Well, no. Hell, it’s kind of sad some people would refer it to as anything ‘full fledged’, as it indicates how bad things have to be in the ecosystem, at least on the Quest store. To be fair with it, it has some good points like enemy variety, I liked that (there are enemy summoners, chargers, a huge with with vulnerable areas, another that that blinks around, another with a carapace that makes it invulnerable for a time, etc). Art is mostly good, too.

But fully fledged isn’t. It’s a 4-4.5 hours game, not a 7-8 hours like I had heard around.
There is no main character, dialogue, real npcs, plot, or anything like that. The story is ‘you are a hero (god?), stop the bad guy trying to destroy the world’. Literally that’s it, I’m not exaggerating or summarizing.
There is no open world, nor interesting interconnected hub or levels, there is seven discrete, linear levels you unlock one after another, which you enter through your base (just a place where you can upgrade a few items).
There is no economy, trading or even consumables like ammo or potions. There is no RPG progression. There are three things you will use in combat, a sword, a shield and a crossbow, no more weapons (although at least these three have a pair of upgrades each). The sword combat itself is pure ‘waggle the sword in enemies 2-3 times’.
The game have you unlocking a series of godly powers, by the end of the game you win enough of them that potentially they could have made interesting puzzles using them in combination. But that never happens, the game is also underwhelming in that area: there is a single area with puzzles, about moving piles of sand with a single power. I can only think of a single second instance being puzzle-y enough, where you need to attract a big monster in a place to move a piece of scenario like a lever, but to be honest it was a bad puzzle as there was zero indication that the ‘thing’ would move like a lever with weight nor any past experience about the game having an element like that. There is another place where you have to slow down time to avoid rolling boulders but I don’t think that classify as a puzzle?

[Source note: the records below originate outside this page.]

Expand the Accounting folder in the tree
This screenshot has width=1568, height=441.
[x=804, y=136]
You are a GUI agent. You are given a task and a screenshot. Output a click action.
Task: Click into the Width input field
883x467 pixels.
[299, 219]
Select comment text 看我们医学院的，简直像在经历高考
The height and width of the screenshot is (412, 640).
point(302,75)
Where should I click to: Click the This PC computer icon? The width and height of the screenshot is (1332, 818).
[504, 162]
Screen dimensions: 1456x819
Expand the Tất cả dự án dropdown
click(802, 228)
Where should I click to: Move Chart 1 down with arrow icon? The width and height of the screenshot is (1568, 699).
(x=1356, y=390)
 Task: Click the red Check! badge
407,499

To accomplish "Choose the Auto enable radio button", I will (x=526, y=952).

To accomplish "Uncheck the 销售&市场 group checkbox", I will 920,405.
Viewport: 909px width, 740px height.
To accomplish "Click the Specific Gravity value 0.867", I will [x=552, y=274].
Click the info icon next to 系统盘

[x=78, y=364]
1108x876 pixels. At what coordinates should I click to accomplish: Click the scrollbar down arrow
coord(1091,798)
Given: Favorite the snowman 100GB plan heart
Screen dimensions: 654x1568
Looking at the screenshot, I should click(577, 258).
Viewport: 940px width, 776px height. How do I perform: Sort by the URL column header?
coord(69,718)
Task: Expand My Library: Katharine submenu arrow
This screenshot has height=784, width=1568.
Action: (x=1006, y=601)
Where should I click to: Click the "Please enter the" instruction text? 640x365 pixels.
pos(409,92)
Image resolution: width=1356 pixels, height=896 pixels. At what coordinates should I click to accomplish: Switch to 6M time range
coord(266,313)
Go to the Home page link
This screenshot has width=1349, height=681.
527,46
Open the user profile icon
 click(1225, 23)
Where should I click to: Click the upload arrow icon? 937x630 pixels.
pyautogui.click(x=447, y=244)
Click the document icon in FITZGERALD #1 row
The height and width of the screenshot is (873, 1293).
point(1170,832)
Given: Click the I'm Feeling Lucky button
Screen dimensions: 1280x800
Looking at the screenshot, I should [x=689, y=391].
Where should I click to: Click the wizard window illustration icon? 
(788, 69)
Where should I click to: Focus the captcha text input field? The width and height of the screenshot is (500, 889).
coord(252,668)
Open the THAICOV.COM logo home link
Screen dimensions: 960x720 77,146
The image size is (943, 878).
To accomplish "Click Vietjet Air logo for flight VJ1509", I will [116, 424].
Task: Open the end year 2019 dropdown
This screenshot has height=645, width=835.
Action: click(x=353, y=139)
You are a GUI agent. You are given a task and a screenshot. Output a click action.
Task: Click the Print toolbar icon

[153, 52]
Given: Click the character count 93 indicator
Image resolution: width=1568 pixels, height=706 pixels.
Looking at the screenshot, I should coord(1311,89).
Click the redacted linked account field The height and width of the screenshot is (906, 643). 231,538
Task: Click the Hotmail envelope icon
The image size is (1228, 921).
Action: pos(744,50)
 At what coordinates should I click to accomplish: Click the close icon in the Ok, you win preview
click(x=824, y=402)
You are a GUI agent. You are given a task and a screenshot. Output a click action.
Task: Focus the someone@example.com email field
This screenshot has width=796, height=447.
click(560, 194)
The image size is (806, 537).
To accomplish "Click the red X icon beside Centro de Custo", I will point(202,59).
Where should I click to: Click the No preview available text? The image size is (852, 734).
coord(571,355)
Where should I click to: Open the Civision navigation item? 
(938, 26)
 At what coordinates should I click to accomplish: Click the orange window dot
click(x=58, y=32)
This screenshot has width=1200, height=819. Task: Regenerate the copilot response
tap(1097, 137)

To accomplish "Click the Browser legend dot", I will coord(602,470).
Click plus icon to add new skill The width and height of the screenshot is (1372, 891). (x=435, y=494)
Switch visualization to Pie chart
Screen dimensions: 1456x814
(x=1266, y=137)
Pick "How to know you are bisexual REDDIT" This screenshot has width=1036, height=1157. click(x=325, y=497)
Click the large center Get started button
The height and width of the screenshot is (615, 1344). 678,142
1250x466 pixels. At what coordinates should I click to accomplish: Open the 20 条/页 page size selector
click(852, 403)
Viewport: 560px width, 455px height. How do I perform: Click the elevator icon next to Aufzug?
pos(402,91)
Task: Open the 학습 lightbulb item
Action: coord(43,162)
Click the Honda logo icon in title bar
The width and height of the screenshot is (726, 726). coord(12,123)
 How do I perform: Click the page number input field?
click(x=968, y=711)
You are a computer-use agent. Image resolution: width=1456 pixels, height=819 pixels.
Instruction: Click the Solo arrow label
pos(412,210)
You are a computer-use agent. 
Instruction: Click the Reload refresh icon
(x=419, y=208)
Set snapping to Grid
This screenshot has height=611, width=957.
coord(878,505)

I think it’s ironic how VR is supposed to be more immersive than traditional games (you can look around, the sense of scale, using your own hands), in practice I can immerse much better in ‘2d’ games than in something so barebones.
Maybe the game isn’t so bad, maybe I had too much expectations. Maybe the problem is a sector of the VR community that feel the need to hype everything VR related so much, to a ludicrous point. Some of the subreddits are tiring, yeah we all want for VR to be a success, but that doesn’t mean you have to post every small positive indication of the market or that every games is a 10/10 experience.

For now, VR shines in unique experiences that are unlike traditional games, like Superhot VR, Beat Saber, Eleven Table Tennis, Thrill of the Fight, or old experiences that shine with new light like any flight sim or a game like Gadgeteer (traditional puzzle game that feels new thanks to the input method), even some ideas from Shadow point, or moments from I Expect you to Die. Again, there is no technical challenges to make something like Journey of the Gods but better, they just need a proper development cycle of 2.5 years or whatever.

Two words: cockpit game.

A spaceship, car or aircraft. Plenty depth of game in those.

I find it infuriating and inexplicable that the annoying oculus store doesn’t even hint at the sort of stuff that VR really makes sing.